Give back all of the records, exactly and completely.

• Data for review:
═══
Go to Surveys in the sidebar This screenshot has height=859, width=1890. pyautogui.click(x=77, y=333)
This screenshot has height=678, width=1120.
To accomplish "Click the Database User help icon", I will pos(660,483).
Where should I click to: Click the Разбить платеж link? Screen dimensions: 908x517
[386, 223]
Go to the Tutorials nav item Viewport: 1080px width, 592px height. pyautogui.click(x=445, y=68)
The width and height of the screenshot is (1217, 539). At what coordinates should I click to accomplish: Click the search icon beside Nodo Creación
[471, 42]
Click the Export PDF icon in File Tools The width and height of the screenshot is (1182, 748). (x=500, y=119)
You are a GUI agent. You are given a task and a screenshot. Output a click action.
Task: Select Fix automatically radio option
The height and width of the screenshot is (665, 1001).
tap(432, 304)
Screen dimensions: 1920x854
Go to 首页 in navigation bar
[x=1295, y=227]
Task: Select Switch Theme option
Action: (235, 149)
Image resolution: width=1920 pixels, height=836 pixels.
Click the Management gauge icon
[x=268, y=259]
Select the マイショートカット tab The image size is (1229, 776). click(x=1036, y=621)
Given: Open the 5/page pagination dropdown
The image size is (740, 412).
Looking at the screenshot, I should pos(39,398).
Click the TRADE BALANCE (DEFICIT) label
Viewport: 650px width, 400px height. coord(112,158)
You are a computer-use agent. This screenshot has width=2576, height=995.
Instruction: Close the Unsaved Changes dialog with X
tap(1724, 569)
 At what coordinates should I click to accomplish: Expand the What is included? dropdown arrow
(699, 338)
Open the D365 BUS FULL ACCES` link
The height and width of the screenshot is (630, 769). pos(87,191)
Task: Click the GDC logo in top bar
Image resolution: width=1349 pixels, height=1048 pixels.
═══
• Output of the task:
Go to Surveys in the sidebar This screenshot has height=859, width=1890. pyautogui.click(x=77, y=333)
This screenshot has height=678, width=1120.
To accomplish "Click the Database User help icon", I will pos(660,483).
Where should I click to: Click the Разбить платеж link? Screen dimensions: 908x517
[386, 223]
Go to the Tutorials nav item Viewport: 1080px width, 592px height. pyautogui.click(x=445, y=68)
The width and height of the screenshot is (1217, 539). At what coordinates should I click to accomplish: Click the search icon beside Nodo Creación
[471, 42]
Click the Export PDF icon in File Tools The width and height of the screenshot is (1182, 748). (x=500, y=119)
You are a GUI agent. You are given a task and a screenshot. Output a click action.
Task: Select Fix automatically radio option
The height and width of the screenshot is (665, 1001).
tap(432, 304)
Screen dimensions: 1920x854
Go to 首页 in navigation bar
[x=1295, y=227]
Task: Select Switch Theme option
Action: (235, 149)
Image resolution: width=1920 pixels, height=836 pixels.
Click the Management gauge icon
[x=268, y=259]
Select the マイショートカット tab The image size is (1229, 776). click(x=1036, y=621)
Given: Open the 5/page pagination dropdown
The image size is (740, 412).
Looking at the screenshot, I should pos(39,398).
Click the TRADE BALANCE (DEFICIT) label
Viewport: 650px width, 400px height. coord(112,158)
You are a computer-use agent. This screenshot has width=2576, height=995.
Instruction: Close the Unsaved Changes dialog with X
tap(1724, 569)
 At what coordinates should I click to accomplish: Expand the What is included? dropdown arrow
(699, 338)
Open the D365 BUS FULL ACCES` link
The height and width of the screenshot is (630, 769). pos(87,191)
Task: Click the GDC logo in top bar
Image resolution: width=1349 pixels, height=1048 pixels.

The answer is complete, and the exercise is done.